Source code for hiphive.cluster_space

"""
Contains the ClusterSpace object central to hiPhive
"""

import numpy as np
import tarfile

from ase.data import chemical_symbols
from collections import OrderedDict
from copy import deepcopy

from .core.cluster_space_builder import build_cluster_space
from .core.atoms import Atoms
from .core.orbits import Orbit
from .cluster_space_data import ClusterSpaceData
from .input_output.logging_tools import logger
from .input_output.read_write_files import (add_items_to_tarfile_pickle,
                                            add_items_to_tarfile_custom,
                                            add_list_to_tarfile_custom,
                                            read_items_pickle,
                                            read_list_custom)
from .cutoffs import Cutoffs, CutoffMaximumBody, BaseClusterFilter

from .config import Config
logger = logger.getChild('ClusterSpace')



[docs]
class ClusterSpace:
    """Primitive object for handling clusters and force constants of a structure.

    Parameters
    ----------
    prototype_structure : ase.Atoms
        prototype structure; spglib will be used to find a suitable cell based
        on this structure unless the cell is already a primitive cell.
    cutoffs : list or Cutoffs
        cutoff radii for different orders starting with second order
    cluster_filter : ClusterFilter
        accepts a subclass of hiphive.filters.BaseClusterFilter to further
        control which orbits to include.
    config : Config object
        a configuration object that holds information on how the cluster space
        should be built, e.g., values for tolerances and specifications
        regarding the handling of acoustic sum rules; if ``config`` is
        not given then the keyword arguments that follow below can be
        used for configuration.
    acoustic_sum_rules : bool
        If True the aucostic sum rules will be enforced by constraining the
        parameters.
    symprec : float
        numerical precision that will be used for analyzing the symmetry (this
        parameter will be forwarded to
        `spglib <https://atztogo.github.io/spglib/>`_)
    length_scale : float
        This will be used as a normalization constant for the eigentensors

    Examples
    --------

    To instantiate a :class:`ClusterSpace` object one has to specify a
    prototype structure and cutoff radii for each cluster order that
    should be included.  For example the following snippet will set up
    a :class:`ClusterSpace` object for a body-centered-cubic (BCC)
    structure including second order terms up to a distance of 5 A and
    third order terms up to a distance of 4 A.

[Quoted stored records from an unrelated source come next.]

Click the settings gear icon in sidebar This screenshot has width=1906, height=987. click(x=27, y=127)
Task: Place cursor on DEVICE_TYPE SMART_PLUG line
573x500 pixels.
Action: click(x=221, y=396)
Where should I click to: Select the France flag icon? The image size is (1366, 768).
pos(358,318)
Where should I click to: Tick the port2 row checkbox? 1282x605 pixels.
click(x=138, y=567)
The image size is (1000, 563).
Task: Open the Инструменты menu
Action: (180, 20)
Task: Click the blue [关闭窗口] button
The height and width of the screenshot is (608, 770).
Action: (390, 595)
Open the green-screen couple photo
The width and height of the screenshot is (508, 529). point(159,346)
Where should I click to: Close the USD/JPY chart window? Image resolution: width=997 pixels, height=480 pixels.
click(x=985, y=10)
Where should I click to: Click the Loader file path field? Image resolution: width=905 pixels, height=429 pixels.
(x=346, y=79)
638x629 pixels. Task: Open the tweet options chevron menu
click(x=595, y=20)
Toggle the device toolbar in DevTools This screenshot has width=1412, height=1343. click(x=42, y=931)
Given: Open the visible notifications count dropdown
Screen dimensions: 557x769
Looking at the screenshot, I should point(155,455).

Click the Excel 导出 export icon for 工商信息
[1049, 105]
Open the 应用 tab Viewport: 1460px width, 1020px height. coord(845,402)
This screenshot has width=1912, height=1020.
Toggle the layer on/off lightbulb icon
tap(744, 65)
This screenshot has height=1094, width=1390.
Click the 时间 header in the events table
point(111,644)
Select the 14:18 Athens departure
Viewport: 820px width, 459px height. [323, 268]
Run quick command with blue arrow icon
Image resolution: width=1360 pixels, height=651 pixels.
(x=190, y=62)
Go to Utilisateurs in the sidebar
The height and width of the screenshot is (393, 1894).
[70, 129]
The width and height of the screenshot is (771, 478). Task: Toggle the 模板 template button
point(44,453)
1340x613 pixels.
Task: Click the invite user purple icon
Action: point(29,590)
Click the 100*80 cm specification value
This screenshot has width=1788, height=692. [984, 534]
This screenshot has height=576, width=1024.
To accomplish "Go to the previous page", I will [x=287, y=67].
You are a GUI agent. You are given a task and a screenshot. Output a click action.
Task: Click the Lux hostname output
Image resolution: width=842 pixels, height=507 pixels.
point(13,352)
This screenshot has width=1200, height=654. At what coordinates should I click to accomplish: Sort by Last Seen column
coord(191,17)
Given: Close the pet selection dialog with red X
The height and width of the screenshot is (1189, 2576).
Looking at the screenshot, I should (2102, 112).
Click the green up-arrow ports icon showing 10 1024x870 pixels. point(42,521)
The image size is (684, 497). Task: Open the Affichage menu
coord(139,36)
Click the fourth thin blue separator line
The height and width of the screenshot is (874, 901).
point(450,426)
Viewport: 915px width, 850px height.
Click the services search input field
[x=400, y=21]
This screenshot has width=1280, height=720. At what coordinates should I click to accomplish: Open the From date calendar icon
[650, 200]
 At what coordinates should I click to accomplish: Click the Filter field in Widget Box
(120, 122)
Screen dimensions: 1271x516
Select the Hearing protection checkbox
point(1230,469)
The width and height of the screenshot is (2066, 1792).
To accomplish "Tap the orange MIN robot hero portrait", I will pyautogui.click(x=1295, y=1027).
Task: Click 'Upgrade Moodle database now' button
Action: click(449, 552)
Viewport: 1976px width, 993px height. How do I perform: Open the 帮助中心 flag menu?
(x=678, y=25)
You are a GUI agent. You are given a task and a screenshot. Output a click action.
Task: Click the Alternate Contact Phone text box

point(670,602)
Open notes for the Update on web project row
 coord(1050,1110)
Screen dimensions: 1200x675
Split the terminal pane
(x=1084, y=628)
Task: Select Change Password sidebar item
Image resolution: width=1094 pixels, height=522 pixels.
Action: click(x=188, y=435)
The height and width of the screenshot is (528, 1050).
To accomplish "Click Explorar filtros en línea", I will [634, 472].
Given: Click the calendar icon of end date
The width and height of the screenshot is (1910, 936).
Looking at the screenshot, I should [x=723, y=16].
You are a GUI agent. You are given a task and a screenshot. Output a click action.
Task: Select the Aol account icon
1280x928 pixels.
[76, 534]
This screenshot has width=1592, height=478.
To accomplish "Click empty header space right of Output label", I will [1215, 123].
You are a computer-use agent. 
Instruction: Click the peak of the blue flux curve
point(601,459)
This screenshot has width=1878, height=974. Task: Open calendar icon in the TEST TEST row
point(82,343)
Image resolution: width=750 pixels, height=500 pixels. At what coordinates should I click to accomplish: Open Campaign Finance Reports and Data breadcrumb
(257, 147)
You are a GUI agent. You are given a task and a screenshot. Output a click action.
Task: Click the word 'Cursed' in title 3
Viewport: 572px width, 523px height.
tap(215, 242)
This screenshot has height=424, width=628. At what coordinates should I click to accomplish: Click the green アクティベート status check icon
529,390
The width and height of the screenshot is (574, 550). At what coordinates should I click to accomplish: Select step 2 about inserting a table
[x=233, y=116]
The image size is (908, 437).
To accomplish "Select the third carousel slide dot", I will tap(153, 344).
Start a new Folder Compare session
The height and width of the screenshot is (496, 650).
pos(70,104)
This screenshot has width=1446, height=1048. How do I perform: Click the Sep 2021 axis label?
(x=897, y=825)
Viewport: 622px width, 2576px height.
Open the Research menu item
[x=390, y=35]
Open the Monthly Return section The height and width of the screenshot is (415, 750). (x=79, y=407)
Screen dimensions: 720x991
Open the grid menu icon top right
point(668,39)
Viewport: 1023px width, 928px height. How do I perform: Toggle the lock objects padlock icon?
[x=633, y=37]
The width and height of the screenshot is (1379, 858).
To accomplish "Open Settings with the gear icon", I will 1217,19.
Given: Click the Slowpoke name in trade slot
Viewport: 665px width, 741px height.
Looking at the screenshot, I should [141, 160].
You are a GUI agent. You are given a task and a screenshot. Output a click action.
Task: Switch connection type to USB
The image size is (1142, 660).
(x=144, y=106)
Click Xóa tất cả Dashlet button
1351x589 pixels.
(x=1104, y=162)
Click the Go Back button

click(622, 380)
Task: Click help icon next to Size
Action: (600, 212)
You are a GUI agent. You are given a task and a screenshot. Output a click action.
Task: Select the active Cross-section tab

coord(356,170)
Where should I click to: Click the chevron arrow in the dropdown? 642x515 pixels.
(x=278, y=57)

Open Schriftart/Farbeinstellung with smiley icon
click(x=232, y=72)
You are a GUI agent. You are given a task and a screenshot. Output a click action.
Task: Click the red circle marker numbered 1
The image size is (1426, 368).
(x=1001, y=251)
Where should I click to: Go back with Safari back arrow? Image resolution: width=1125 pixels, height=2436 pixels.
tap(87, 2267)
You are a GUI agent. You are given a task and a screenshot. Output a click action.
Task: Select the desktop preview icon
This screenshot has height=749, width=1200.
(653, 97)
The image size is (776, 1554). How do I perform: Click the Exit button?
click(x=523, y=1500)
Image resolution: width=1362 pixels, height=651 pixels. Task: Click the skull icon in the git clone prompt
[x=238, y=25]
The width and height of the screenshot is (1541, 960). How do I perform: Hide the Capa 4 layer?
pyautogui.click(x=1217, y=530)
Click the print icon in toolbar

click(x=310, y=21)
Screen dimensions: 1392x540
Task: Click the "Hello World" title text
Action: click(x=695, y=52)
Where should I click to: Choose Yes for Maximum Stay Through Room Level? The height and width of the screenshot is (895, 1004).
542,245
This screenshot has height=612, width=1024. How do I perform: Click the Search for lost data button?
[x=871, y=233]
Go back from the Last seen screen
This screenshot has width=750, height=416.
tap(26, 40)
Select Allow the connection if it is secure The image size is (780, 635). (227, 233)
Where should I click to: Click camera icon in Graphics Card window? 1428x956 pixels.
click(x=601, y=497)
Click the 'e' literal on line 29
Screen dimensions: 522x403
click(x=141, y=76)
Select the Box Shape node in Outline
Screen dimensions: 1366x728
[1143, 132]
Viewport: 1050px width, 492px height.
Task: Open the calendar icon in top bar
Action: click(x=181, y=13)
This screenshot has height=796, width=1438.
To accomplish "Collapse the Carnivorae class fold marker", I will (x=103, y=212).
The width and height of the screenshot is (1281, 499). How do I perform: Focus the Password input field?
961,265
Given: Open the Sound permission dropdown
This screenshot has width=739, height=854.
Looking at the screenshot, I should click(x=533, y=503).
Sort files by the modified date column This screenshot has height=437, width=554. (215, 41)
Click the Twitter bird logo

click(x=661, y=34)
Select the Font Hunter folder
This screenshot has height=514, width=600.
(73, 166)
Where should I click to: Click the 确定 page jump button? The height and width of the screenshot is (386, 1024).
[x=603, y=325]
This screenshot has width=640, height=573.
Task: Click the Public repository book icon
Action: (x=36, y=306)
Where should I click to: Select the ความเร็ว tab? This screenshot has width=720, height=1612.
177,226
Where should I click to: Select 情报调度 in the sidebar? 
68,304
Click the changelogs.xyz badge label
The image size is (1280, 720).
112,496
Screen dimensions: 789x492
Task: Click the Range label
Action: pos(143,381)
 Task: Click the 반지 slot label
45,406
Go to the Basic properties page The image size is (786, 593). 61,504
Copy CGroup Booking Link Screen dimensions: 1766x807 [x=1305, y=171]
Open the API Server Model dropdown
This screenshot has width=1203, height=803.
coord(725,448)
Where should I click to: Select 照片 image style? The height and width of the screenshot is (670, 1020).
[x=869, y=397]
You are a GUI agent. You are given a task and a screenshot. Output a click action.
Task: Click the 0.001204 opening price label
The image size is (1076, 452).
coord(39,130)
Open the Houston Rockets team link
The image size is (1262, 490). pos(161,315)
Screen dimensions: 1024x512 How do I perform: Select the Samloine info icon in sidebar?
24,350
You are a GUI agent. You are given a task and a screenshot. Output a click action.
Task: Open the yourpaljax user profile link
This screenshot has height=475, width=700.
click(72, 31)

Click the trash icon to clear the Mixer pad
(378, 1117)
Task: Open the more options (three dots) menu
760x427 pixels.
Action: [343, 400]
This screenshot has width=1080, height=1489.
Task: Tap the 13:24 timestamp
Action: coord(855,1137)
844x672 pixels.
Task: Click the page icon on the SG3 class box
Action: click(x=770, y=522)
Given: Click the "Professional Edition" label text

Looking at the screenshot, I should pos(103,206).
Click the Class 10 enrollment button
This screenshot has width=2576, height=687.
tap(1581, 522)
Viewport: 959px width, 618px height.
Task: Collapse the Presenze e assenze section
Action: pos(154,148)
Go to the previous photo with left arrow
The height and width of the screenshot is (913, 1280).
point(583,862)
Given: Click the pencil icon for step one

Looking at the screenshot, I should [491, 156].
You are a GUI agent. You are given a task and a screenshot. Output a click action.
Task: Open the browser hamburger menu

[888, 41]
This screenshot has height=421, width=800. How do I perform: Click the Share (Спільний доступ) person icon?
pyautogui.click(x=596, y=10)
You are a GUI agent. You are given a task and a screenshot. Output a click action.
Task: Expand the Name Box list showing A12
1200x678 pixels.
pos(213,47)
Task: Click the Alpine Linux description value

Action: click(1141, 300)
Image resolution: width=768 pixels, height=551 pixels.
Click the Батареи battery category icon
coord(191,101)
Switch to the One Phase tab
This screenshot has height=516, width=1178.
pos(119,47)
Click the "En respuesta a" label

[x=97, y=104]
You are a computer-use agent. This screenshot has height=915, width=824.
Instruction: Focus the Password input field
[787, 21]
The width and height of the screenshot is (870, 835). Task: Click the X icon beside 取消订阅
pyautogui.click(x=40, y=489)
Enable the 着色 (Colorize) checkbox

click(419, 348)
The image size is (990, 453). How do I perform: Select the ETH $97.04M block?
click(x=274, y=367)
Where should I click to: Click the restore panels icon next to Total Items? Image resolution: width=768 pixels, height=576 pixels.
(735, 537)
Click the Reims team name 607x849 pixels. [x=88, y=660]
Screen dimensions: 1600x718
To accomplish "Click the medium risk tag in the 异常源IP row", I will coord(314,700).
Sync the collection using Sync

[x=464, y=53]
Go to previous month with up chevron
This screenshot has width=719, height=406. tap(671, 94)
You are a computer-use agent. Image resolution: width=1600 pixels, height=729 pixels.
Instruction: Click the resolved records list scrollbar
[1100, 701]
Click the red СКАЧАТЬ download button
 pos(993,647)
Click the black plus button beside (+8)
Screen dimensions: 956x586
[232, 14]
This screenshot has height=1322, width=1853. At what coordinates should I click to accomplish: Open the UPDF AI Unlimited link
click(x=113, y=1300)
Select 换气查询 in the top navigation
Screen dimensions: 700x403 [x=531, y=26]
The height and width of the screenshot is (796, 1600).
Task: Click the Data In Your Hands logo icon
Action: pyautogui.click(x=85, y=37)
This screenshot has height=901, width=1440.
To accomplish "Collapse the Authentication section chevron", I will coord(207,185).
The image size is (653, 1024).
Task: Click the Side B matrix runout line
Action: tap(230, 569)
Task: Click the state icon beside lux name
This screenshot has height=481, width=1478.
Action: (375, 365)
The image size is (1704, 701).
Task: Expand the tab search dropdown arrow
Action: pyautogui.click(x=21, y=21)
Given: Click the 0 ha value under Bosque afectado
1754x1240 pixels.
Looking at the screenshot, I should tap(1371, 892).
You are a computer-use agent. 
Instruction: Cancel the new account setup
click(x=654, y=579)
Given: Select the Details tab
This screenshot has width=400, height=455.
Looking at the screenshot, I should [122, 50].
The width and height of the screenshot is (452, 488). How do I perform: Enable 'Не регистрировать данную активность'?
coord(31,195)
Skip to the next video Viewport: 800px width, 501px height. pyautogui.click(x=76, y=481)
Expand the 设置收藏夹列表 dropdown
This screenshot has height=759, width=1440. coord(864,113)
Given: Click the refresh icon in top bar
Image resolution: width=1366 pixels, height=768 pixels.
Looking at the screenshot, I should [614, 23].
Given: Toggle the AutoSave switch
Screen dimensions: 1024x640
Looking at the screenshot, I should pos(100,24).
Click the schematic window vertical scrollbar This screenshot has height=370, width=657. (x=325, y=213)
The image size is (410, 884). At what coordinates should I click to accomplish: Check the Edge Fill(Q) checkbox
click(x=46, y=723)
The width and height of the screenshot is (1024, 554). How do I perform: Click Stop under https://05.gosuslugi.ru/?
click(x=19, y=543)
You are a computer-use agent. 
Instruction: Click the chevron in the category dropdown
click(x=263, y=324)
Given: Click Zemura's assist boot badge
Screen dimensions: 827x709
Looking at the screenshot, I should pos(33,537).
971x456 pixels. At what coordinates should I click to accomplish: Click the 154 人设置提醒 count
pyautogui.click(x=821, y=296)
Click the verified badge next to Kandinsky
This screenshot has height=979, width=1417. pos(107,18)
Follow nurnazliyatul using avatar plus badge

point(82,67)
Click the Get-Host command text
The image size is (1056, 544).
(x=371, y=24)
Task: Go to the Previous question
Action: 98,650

    >>> from ase.build import bulk
    >>> from hiphive import ClusterSpace
    >>> prim = bulk('W')
    >>> cs = ClusterSpace(prim, [5.0, 4.0])

    """
    # TODO: This class probably needs some more documentation

    def __init__(self, prototype_structure, cutoffs, config=None,
                 cluster_filter=None, **kwargs):

        if not all(prototype_structure.pbc):
            raise ValueError('prototype_structure must have pbc.')

        if isinstance(cutoffs, Cutoffs):
            self._cutoffs = cutoffs
        elif isinstance(cutoffs, list):
            self._cutoffs = CutoffMaximumBody(cutoffs, len(cutoffs) + 1)
        else:
            raise TypeError('cutoffs must be a list or a Cutoffs object')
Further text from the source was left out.